Tolerance
July 22nd, 2014 Posted in writingIn the plans for putting up buildings, tolerances are included in order to allow for, as one article put it, “some necessary leeway for imperfections.” But when it comes to the spiritual life, isn’t tolerance for imperfections a bad thing? After all, Jesus said we should “be perfect as your heavenly Father is perfect.” (Matthew 5) But only a few chapters later (Matthew 13), Jesus told us we need to be tolerant of imperfection, using the parable of the weeds and the wheat to make the point.
In that story a master’s servants ask if they should get rid of the weeds growing in his field of wheat. We might expect the master to tell them to go ahead; but, surprisingly, he tells them to let both the wheat and the weeds grow together until the harvest when they could then be separated without risk to the wheat. If we take the parable to apply to us, then one of its lessons is clearly that we need to be patient enough to accept the imperfections in ourselves and in others for the time being.
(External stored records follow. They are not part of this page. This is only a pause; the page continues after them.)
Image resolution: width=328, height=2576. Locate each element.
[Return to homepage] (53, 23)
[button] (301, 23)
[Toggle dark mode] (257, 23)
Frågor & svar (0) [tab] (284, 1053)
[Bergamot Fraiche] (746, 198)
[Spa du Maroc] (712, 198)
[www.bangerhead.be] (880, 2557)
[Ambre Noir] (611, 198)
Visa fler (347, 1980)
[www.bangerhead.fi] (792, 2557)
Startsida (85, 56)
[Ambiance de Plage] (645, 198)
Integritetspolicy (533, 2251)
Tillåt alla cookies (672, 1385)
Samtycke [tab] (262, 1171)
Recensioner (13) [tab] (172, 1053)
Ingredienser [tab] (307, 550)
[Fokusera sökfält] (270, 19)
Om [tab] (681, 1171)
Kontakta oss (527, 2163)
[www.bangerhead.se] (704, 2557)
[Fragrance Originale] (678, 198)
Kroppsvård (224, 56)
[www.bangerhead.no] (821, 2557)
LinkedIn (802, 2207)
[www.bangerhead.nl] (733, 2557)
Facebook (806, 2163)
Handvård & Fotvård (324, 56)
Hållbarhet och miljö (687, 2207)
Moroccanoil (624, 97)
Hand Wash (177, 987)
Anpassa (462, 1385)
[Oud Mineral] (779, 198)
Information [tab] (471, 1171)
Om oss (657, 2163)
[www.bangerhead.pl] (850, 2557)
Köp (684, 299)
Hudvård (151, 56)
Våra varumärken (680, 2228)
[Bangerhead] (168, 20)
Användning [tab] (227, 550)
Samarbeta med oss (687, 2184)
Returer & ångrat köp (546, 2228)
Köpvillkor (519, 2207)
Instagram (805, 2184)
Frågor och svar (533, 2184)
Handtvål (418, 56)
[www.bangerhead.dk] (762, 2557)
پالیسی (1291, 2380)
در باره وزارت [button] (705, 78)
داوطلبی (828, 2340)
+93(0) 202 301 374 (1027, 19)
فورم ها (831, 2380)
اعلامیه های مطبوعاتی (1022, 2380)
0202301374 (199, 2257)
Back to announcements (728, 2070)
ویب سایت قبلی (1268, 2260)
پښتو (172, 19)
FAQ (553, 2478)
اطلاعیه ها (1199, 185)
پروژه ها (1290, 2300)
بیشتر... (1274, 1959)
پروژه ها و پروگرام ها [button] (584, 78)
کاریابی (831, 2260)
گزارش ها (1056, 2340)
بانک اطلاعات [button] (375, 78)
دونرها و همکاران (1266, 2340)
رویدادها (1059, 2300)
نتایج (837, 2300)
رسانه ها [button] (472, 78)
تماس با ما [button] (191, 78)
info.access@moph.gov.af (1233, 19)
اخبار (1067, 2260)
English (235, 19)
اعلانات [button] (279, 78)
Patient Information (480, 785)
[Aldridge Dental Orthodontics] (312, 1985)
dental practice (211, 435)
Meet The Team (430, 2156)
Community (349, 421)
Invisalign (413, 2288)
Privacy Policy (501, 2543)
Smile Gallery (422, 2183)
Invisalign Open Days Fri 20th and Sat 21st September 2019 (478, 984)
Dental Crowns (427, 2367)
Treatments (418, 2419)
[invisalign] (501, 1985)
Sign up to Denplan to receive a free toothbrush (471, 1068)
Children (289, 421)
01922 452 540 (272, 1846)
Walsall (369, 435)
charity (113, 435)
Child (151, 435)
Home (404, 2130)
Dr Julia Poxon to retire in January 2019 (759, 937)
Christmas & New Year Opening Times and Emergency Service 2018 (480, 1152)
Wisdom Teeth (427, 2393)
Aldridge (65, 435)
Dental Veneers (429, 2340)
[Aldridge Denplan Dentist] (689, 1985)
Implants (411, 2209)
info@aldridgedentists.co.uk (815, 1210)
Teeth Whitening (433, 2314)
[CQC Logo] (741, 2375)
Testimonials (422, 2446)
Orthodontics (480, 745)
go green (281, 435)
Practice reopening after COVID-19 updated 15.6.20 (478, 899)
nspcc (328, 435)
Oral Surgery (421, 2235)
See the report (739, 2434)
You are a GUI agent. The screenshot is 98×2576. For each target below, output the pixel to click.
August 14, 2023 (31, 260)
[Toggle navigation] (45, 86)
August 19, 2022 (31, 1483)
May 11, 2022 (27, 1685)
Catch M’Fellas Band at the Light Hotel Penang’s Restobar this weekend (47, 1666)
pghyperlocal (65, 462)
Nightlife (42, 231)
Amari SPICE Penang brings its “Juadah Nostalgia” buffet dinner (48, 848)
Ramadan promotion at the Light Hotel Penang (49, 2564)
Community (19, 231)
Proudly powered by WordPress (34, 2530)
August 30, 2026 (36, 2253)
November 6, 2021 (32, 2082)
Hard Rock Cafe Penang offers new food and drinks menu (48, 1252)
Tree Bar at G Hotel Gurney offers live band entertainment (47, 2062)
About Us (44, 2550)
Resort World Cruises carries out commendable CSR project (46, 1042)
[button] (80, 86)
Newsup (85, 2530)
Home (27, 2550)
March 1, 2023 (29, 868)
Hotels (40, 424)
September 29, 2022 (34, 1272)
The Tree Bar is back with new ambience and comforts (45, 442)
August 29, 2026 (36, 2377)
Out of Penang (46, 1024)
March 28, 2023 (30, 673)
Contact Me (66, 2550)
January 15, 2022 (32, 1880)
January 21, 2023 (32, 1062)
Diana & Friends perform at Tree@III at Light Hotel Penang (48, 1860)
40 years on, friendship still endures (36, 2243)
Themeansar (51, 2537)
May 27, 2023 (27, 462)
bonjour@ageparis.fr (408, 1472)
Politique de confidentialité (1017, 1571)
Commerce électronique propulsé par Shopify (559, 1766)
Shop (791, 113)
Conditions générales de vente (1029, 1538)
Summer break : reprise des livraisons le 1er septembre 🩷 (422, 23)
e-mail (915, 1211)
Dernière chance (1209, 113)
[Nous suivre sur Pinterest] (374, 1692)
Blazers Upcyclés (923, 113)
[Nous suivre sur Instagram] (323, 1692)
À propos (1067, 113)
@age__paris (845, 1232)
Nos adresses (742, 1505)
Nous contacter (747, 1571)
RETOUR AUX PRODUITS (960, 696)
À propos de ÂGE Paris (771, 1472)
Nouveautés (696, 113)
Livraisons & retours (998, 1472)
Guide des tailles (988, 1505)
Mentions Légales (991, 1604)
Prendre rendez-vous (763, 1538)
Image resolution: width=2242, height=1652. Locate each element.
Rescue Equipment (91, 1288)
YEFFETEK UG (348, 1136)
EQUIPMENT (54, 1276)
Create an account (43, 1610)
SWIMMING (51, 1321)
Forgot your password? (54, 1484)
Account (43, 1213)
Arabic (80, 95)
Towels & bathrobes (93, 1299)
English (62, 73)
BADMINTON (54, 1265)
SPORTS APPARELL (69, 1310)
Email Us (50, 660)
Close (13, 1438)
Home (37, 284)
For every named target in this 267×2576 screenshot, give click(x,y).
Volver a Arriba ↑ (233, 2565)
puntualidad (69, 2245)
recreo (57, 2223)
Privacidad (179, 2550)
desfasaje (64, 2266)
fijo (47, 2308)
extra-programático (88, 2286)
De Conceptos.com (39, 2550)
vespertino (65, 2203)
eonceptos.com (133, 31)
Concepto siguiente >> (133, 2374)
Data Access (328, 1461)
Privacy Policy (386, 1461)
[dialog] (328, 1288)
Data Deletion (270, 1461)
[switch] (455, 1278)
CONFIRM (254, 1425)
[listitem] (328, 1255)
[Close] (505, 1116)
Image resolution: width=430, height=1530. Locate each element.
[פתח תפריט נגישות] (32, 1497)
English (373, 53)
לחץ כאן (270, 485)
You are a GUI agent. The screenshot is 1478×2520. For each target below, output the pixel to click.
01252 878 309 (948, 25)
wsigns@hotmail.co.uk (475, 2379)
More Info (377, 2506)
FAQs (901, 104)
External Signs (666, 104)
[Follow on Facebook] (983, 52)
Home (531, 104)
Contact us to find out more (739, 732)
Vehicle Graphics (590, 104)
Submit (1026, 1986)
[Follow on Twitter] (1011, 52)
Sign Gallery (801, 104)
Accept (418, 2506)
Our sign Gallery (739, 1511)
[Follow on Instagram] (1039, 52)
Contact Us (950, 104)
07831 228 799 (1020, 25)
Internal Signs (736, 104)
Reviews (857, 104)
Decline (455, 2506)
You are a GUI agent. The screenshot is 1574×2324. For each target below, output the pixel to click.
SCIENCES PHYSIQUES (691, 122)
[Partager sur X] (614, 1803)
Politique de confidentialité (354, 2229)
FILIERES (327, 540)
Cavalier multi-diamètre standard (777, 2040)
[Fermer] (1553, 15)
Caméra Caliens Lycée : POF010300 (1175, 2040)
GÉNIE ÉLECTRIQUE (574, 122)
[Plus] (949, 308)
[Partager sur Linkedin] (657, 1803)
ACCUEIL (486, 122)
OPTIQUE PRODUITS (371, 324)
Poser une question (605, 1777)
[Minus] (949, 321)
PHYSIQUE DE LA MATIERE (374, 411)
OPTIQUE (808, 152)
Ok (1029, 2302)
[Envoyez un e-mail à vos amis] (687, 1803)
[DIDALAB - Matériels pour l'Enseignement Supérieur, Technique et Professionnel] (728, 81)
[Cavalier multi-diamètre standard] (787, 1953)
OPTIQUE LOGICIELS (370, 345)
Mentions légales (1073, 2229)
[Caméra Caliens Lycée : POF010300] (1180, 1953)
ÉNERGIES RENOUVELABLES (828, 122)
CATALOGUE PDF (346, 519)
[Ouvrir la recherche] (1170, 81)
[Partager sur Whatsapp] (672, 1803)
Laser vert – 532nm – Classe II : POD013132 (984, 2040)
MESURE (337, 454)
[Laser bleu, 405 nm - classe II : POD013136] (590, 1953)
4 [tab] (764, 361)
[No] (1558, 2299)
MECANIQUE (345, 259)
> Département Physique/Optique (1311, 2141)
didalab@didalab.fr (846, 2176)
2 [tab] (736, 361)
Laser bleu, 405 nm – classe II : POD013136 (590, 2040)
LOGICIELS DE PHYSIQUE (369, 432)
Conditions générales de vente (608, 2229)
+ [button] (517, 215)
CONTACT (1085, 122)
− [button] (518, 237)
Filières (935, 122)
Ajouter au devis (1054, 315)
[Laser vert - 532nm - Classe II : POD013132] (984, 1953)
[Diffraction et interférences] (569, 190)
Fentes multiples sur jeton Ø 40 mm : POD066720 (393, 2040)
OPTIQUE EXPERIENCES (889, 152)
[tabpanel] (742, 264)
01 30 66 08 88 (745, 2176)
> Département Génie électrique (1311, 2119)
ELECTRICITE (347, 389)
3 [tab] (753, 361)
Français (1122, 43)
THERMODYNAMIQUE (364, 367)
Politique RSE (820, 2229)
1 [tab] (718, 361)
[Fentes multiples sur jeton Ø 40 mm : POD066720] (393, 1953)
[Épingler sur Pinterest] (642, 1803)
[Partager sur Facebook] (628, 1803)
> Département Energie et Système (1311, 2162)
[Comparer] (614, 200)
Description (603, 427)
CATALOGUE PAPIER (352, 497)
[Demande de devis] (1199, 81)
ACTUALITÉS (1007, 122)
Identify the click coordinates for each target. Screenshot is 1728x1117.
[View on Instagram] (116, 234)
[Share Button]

But the story has another lesson, namely, a caution for us to be humble enough to recognize that we might not be very good at telling the difference between wheat and weeds. Scholars tell us that the weeds Jesus referred to looked very much like wheat, so deciding before the harvest what was wheat and what was weeds would take considerable skill and the wheat might be uprooted instead of the weeds. This second lesson, then, is that we shouldn’t be overly confident of our skill to accurately judge between wheat and weeds/good and bad lest we get things wrong, throwing out the good and keeping the bad.
In sum, it would seem that though it may be good to strive for perfection, we’ll have to accept the fact that until God’s kingdom has fully arrived (which we pray for every time we say the Lord’s Prayer), we need to do two things: first, be patient, and second, admit that we don’t always know what is best. In other words, we have to allow “some necessary leeway for imperfection” in ourselves and in other people. That will certainly take some pressure off of us and, most likely, off of the people we live and work with as well.